=== Input for this task ===

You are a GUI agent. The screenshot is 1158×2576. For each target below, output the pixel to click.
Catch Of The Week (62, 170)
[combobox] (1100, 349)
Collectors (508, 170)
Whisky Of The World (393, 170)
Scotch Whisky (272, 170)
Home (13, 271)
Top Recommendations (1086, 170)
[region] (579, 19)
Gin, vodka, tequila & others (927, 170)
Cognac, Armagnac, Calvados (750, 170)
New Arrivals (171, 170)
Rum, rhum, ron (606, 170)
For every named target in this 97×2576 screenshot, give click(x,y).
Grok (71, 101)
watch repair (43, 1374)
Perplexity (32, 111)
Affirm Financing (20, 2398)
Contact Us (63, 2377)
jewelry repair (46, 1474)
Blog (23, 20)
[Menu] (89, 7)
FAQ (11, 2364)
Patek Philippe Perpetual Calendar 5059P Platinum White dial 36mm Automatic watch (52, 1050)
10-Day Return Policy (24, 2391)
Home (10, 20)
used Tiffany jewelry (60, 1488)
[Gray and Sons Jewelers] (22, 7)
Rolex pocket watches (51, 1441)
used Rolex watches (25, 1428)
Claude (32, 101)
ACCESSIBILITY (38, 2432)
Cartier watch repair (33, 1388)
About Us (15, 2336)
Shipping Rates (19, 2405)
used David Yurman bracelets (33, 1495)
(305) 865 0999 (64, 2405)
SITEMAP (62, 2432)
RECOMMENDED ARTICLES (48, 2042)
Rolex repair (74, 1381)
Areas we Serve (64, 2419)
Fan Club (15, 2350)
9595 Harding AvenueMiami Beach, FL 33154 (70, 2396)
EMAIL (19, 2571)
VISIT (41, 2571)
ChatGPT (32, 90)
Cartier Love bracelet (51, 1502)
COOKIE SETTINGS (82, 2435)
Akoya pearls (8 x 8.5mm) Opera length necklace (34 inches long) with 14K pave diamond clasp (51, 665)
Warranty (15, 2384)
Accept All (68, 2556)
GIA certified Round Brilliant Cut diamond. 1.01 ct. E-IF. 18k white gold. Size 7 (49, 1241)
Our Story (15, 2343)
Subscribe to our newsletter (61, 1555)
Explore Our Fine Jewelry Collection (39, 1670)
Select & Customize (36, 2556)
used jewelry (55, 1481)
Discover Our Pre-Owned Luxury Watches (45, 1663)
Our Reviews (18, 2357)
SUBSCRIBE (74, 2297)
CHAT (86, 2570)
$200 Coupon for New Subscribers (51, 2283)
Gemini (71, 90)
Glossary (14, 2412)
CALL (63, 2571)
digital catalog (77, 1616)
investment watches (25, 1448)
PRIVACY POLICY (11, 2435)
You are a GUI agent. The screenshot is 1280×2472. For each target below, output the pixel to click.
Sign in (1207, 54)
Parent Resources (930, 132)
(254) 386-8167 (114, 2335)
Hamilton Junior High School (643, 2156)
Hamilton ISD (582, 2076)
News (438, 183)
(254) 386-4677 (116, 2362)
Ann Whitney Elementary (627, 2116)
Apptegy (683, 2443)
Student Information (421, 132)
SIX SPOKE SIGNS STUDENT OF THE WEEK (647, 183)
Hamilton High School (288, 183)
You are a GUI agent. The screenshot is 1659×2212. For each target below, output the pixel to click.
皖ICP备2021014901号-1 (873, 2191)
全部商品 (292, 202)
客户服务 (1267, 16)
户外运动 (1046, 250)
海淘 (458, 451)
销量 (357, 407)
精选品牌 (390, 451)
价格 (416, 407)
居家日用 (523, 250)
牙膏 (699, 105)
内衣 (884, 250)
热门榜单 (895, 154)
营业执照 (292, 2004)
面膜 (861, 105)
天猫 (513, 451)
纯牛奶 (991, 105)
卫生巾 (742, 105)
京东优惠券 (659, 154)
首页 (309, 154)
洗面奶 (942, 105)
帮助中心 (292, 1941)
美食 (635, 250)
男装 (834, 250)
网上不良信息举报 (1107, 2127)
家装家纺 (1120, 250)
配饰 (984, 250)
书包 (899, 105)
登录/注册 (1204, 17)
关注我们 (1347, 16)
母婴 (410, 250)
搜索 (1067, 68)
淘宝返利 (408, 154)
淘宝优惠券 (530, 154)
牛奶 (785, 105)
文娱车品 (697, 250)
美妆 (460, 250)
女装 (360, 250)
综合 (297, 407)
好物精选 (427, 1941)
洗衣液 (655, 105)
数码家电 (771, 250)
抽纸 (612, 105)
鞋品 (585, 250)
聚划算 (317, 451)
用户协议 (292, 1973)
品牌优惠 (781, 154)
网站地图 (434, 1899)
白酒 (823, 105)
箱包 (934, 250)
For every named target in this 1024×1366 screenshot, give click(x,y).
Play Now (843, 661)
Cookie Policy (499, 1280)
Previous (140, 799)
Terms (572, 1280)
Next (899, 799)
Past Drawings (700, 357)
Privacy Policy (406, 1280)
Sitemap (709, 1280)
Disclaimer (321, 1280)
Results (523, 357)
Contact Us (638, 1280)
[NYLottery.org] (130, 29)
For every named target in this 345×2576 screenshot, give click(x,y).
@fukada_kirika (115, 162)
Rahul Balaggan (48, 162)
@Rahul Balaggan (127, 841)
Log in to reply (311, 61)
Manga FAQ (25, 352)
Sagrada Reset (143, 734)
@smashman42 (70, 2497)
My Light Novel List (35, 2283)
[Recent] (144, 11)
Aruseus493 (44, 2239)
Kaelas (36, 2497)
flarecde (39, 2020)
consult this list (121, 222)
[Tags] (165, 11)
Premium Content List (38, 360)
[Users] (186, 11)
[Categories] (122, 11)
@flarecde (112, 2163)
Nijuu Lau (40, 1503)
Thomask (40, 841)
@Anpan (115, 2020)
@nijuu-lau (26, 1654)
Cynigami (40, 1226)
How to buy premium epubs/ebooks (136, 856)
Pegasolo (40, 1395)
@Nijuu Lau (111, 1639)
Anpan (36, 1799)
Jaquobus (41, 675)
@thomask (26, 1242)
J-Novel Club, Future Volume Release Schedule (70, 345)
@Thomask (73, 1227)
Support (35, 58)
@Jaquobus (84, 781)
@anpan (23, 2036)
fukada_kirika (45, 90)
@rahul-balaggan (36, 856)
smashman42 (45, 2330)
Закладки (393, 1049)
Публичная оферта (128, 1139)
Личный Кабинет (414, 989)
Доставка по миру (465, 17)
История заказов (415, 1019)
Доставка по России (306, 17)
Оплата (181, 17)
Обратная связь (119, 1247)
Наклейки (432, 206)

===

Exercise directions: Would you repeat all of the entries exactly?

Exercise result:
You are a GUI agent. The screenshot is 1158×2576. For each target below, output the pixel to click.
Catch Of The Week (62, 170)
[combobox] (1100, 349)
Collectors (508, 170)
Whisky Of The World (393, 170)
Scotch Whisky (272, 170)
Home (13, 271)
Top Recommendations (1086, 170)
[region] (579, 19)
Gin, vodka, tequila & others (927, 170)
Cognac, Armagnac, Calvados (750, 170)
New Arrivals (171, 170)
Rum, rhum, ron (606, 170)
For every named target in this 97×2576 screenshot, give click(x,y).
Grok (71, 101)
watch repair (43, 1374)
Perplexity (32, 111)
Affirm Financing (20, 2398)
Contact Us (63, 2377)
jewelry repair (46, 1474)
Blog (23, 20)
[Menu] (89, 7)
FAQ (11, 2364)
Patek Philippe Perpetual Calendar 5059P Platinum White dial 36mm Automatic watch (52, 1050)
10-Day Return Policy (24, 2391)
Home (10, 20)
used Tiffany jewelry (60, 1488)
[Gray and Sons Jewelers] (22, 7)
Rolex pocket watches (51, 1441)
used Rolex watches (25, 1428)
Claude (32, 101)
ACCESSIBILITY (38, 2432)
Cartier watch repair (33, 1388)
About Us (15, 2336)
Shipping Rates (19, 2405)
used David Yurman bracelets (33, 1495)
(305) 865 0999 (64, 2405)
SITEMAP (62, 2432)
RECOMMENDED ARTICLES (48, 2042)
Rolex repair (74, 1381)
Areas we Serve (64, 2419)
Fan Club (15, 2350)
9595 Harding AvenueMiami Beach, FL 33154 (70, 2396)
EMAIL (19, 2571)
VISIT (41, 2571)
ChatGPT (32, 90)
Cartier Love bracelet (51, 1502)
COOKIE SETTINGS (82, 2435)
Akoya pearls (8 x 8.5mm) Opera length necklace (34 inches long) with 14K pave diamond clasp (51, 665)
Warranty (15, 2384)
Accept All (68, 2556)
GIA certified Round Brilliant Cut diamond. 1.01 ct. E-IF. 18k white gold. Size 7 (49, 1241)
Our Story (15, 2343)
Subscribe to our newsletter (61, 1555)
Explore Our Fine Jewelry Collection (39, 1670)
Select & Customize (36, 2556)
used jewelry (55, 1481)
Discover Our Pre-Owned Luxury Watches (45, 1663)
Our Reviews (18, 2357)
SUBSCRIBE (74, 2297)
CHAT (86, 2570)
$200 Coupon for New Subscribers (51, 2283)
Gemini (71, 90)
Glossary (14, 2412)
CALL (63, 2571)
digital catalog (77, 1616)
investment watches (25, 1448)
PRIVACY POLICY (11, 2435)
You are a GUI agent. The screenshot is 1280×2472. For each target below, output the pixel to click.
Sign in (1207, 54)
Parent Resources (930, 132)
(254) 386-8167 (114, 2335)
Hamilton Junior High School (643, 2156)
Hamilton ISD (582, 2076)
News (438, 183)
(254) 386-4677 (116, 2362)
Ann Whitney Elementary (627, 2116)
Apptegy (683, 2443)
Student Information (421, 132)
SIX SPOKE SIGNS STUDENT OF THE WEEK (647, 183)
Hamilton High School (288, 183)
You are a GUI agent. The screenshot is 1659×2212. For each target below, output the pixel to click.
皖ICP备2021014901号-1 (873, 2191)
全部商品 (292, 202)
客户服务 (1267, 16)
户外运动 (1046, 250)
海淘 (458, 451)
销量 (357, 407)
精选品牌 (390, 451)
价格 (416, 407)
居家日用 (523, 250)
牙膏 (699, 105)
内衣 (884, 250)
热门榜单 (895, 154)
营业执照 (292, 2004)
面膜 (861, 105)
天猫 (513, 451)
纯牛奶 (991, 105)
卫生巾 (742, 105)
京东优惠券 (659, 154)
首页 (309, 154)
洗面奶 (942, 105)
帮助中心 (292, 1941)
美食 (635, 250)
男装 (834, 250)
网上不良信息举报 (1107, 2127)
家装家纺 (1120, 250)
配饰 (984, 250)
书包 (899, 105)
登录/注册 (1204, 17)
关注我们 (1347, 16)
母婴 (410, 250)
搜索 (1067, 68)
淘宝返利 (408, 154)
淘宝优惠券 (530, 154)
牛奶 (785, 105)
文娱车品 (697, 250)
美妆 (460, 250)
女装 (360, 250)
综合 (297, 407)
好物精选 (427, 1941)
洗衣液 (655, 105)
数码家电 (771, 250)
抽纸 (612, 105)
鞋品 (585, 250)
聚划算 (317, 451)
用户协议 (292, 1973)
品牌优惠 (781, 154)
网站地图 (434, 1899)
白酒 (823, 105)
箱包 (934, 250)
For every named target in this 1024×1366 screenshot, give click(x,y).
Play Now (843, 661)
Cookie Policy (499, 1280)
Previous (140, 799)
Terms (572, 1280)
Next (899, 799)
Past Drawings (700, 357)
Privacy Policy (406, 1280)
Sitemap (709, 1280)
Disclaimer (321, 1280)
Results (523, 357)
Contact Us (638, 1280)
[NYLottery.org] (130, 29)
For every named target in this 345×2576 screenshot, give click(x,y).
@fukada_kirika (115, 162)
Rahul Balaggan (48, 162)
@Rahul Balaggan (127, 841)
Log in to reply (311, 61)
Manga FAQ (25, 352)
Sagrada Reset (143, 734)
@smashman42 (70, 2497)
My Light Novel List (35, 2283)
[Recent] (144, 11)
Aruseus493 (44, 2239)
Kaelas (36, 2497)
flarecde (39, 2020)
consult this list (121, 222)
[Tags] (165, 11)
Premium Content List (38, 360)
[Users] (186, 11)
[Categories] (122, 11)
@flarecde (112, 2163)
Nijuu Lau (40, 1503)
Thomask (40, 841)
@Anpan (115, 2020)
@nijuu-lau (26, 1654)
Cynigami (40, 1226)
How to buy premium epubs/ebooks (136, 856)
Pegasolo (40, 1395)
@Nijuu Lau (111, 1639)
Anpan (36, 1799)
Jaquobus (41, 675)
@thomask (26, 1242)
J-Novel Club, Future Volume Release Schedule (70, 345)
@Thomask (73, 1227)
Support (35, 58)
@Jaquobus (84, 781)
@anpan (23, 2036)
fukada_kirika (45, 90)
@rahul-balaggan (36, 856)
smashman42 (45, 2330)
Закладки (393, 1049)
Публичная оферта (128, 1139)
Личный Кабинет (414, 989)
Доставка по миру (465, 17)
История заказов (415, 1019)
Доставка по России (306, 17)
Оплата (181, 17)
Обратная связь (119, 1247)
Наклейки (432, 206)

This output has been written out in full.